Hierarchical time series forecasting
This tutorial teaches you how to generate a hierarchical time series. In this tutorial, you create two time series models over the same data, one of which uses hierarchical forecasting and one which does not. This allows you to compare the results returned by the models.
You use the
iowa_liquor.sales.sales
data to train the models in this tutorial. This dataset contains information for over 1 million liquor products in different stores using public Iowa liquor sales data.

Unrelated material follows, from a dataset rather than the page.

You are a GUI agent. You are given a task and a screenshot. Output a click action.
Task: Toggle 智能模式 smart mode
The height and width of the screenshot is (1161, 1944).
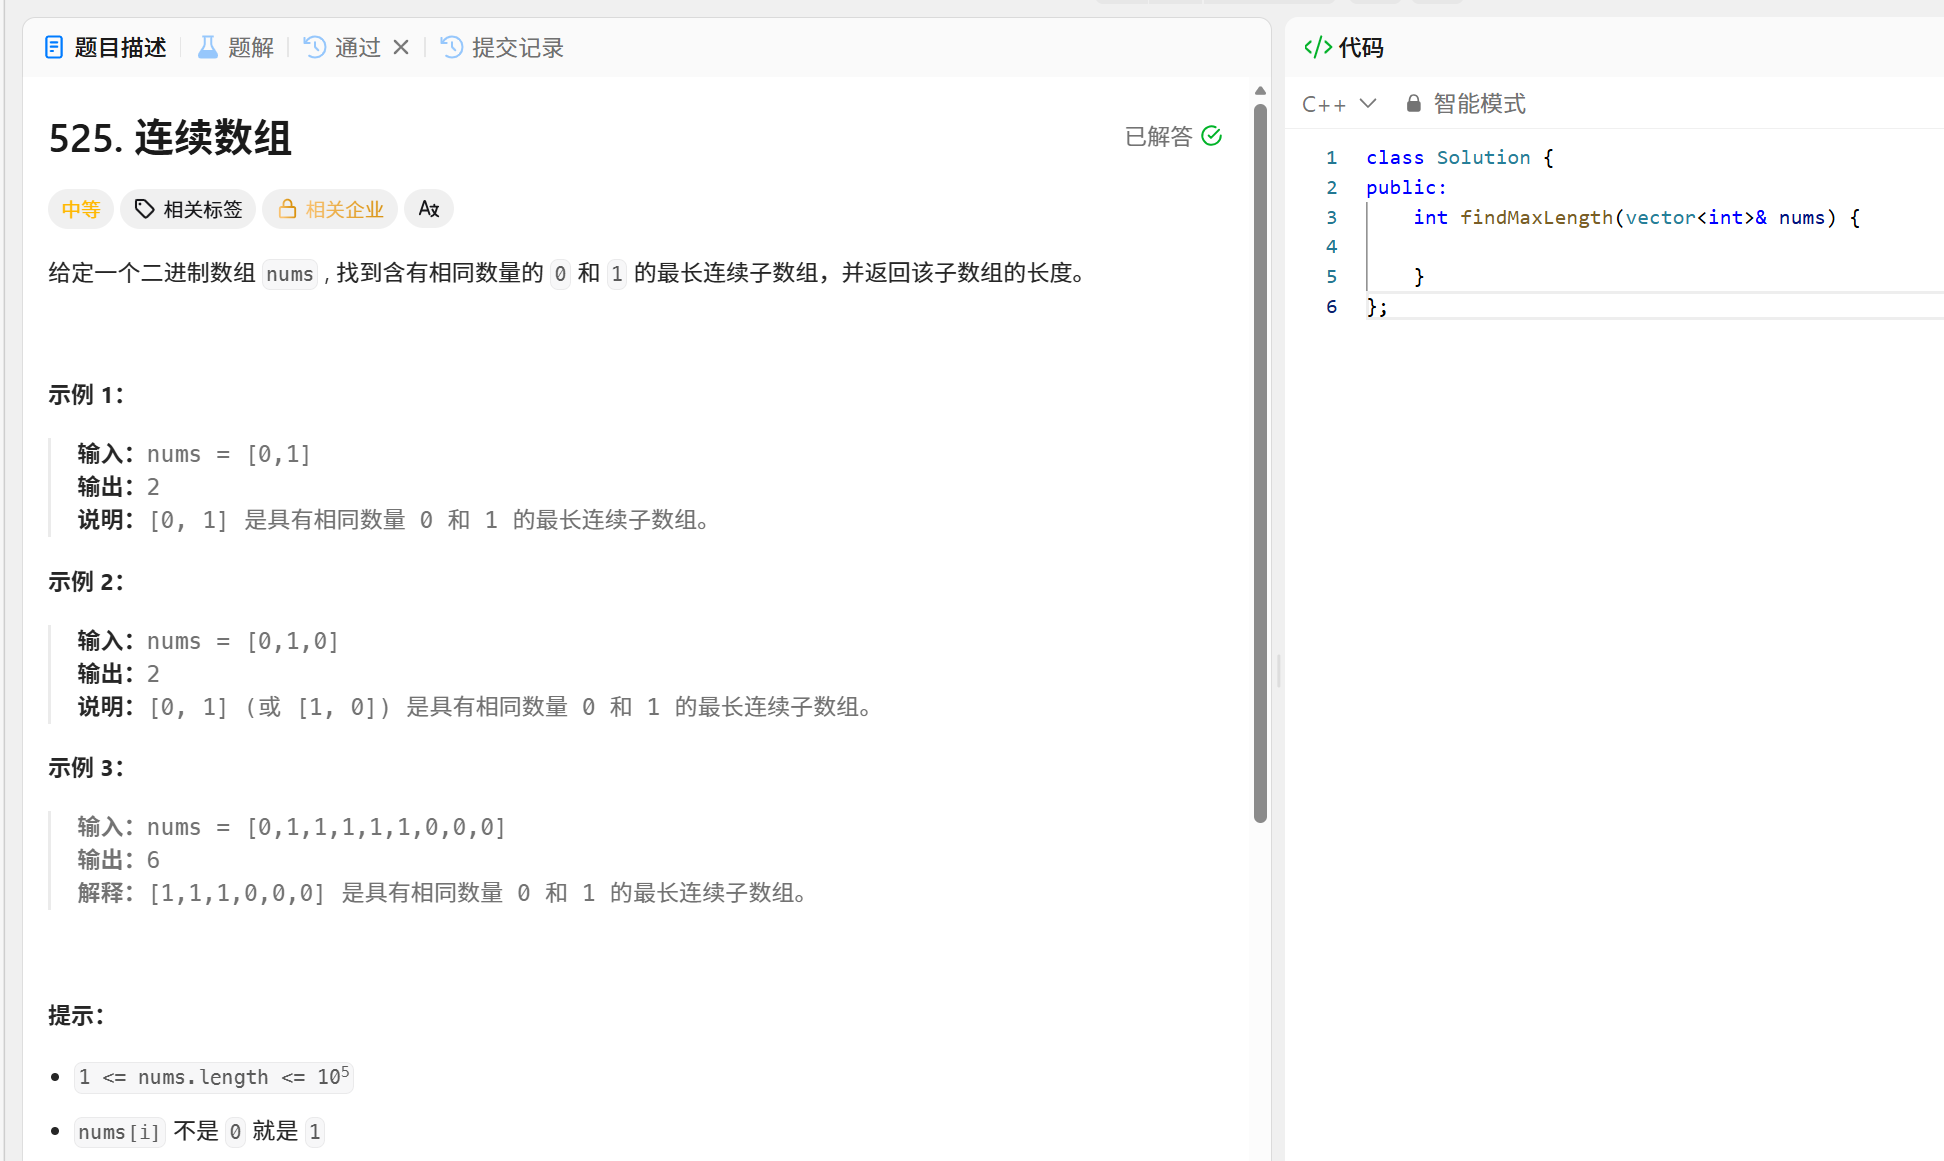pyautogui.click(x=1479, y=104)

Before following this tutorial, you should be familiar with multiple time series forecasting. Complete the Multiple time series forecasting from Google Analytics data tutorial for an introduction to this topic.
Required Permissions
- To create the dataset, you need the
bigquery.datasets.create
IAM permission. To create the connection resource, you need the following permissions:
bigquery.connections.create
bigquery.connections.get
To create the model, you need the following permissions:
bigquery.jobs.create
bigquery.models.create
bigquery.models.getData
bigquery.models.updateData
bigquery.connections.delegate
To run inference, you need the following permissions:
bigquery.models.getData
bigquery.jobs.create
For more information about IAM roles and permissions in BigQuery, see Introduction to IAM.
Objectives
In this tutorial, you use the following:
- The
CREATE MODEL
statement: to create a time series model and hierarchical time series model. - The
ML.FORECAST
function: to forecast daily total sales.
Costs
This tutorial uses billable components of Google Cloud, including the following:
- BigQuery
- BigQuery ML
For more information about BigQuery costs, see the BigQuery pricing page.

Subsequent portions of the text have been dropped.